How severe does this issue affect your experience of using Ray?
- None: Just asking a question out of curiosity
- Low: It annoys or frustrates me for a moment.
- Medium: It contributes to significant difficulty to complete my task, but I can work around it.
- High: It blocks me to complete my task.
I am spinning up clusters manually and mostly everything seems to work fine. But every single time there is one worker node that doesn’t execute the tasks (i’ve tried with 3 nodes to 20 nodes). Ive ssh’ed into the worker node to check ray status and everything seems OK. The only thing that I see different for this worker node vs the rest of the other worker nodes is the Plasma value in the dashboard. The plasma value is ‘N/A’. Other than that I do not see any other difference in the nodes. Any help to resolve this will be greatly appreciated. Thanks.
Can you share more details about how you’re starting the node? If you’re using the autoscaler/cluster launcher can you share your config?
I am starting the nodes manually and not using the autoscaler.
ray start --head --node-ip-address=“x.x.x.x” --port=6379 --dashboard-host=x.x.x.x --dashboard-port=443
and for worker nodes
ray start --address="$head_node_ip:6379" --node-ip-address=“y.y.y.y”
Just curious – what happens if you don’t pass the node-ip flag?
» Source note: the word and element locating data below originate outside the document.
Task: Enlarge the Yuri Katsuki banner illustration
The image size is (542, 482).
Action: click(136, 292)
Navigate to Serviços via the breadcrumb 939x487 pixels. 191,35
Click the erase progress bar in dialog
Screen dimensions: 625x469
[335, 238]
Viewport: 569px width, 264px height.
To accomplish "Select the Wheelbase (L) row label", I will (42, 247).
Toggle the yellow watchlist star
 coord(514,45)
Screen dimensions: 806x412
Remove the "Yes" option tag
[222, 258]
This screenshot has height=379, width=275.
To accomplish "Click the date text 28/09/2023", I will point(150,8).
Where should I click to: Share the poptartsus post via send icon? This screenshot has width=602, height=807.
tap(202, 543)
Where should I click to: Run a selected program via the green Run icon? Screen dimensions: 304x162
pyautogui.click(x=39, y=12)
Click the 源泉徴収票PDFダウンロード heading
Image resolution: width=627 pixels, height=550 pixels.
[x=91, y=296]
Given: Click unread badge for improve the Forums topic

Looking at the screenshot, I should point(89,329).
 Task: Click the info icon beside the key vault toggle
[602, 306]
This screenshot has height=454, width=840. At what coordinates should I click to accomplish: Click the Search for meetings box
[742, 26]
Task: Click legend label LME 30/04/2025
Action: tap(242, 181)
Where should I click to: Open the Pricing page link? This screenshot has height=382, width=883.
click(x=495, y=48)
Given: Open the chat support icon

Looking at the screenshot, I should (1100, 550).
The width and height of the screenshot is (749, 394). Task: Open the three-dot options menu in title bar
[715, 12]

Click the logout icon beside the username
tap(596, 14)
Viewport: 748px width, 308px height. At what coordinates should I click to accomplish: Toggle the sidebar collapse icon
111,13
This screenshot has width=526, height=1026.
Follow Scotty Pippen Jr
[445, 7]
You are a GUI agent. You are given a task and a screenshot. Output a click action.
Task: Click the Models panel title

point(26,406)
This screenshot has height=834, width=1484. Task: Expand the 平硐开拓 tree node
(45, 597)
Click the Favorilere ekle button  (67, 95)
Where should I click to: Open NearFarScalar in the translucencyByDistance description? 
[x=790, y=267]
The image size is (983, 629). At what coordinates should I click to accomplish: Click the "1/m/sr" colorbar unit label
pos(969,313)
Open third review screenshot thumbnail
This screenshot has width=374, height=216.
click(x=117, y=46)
Why is it necessary in your case?
The issue still persists. We are using node-ip-address as we are spinning up the process within a container on each node.
Are you running Ray start inside the worker node container?
I’d love to take a look into this – would you mind opening a bug report with reproduction details?
@Dmitri Can we resolve this issue and continue further discussion on the GitHub bug report?
Carrying over to GitHub as recommended.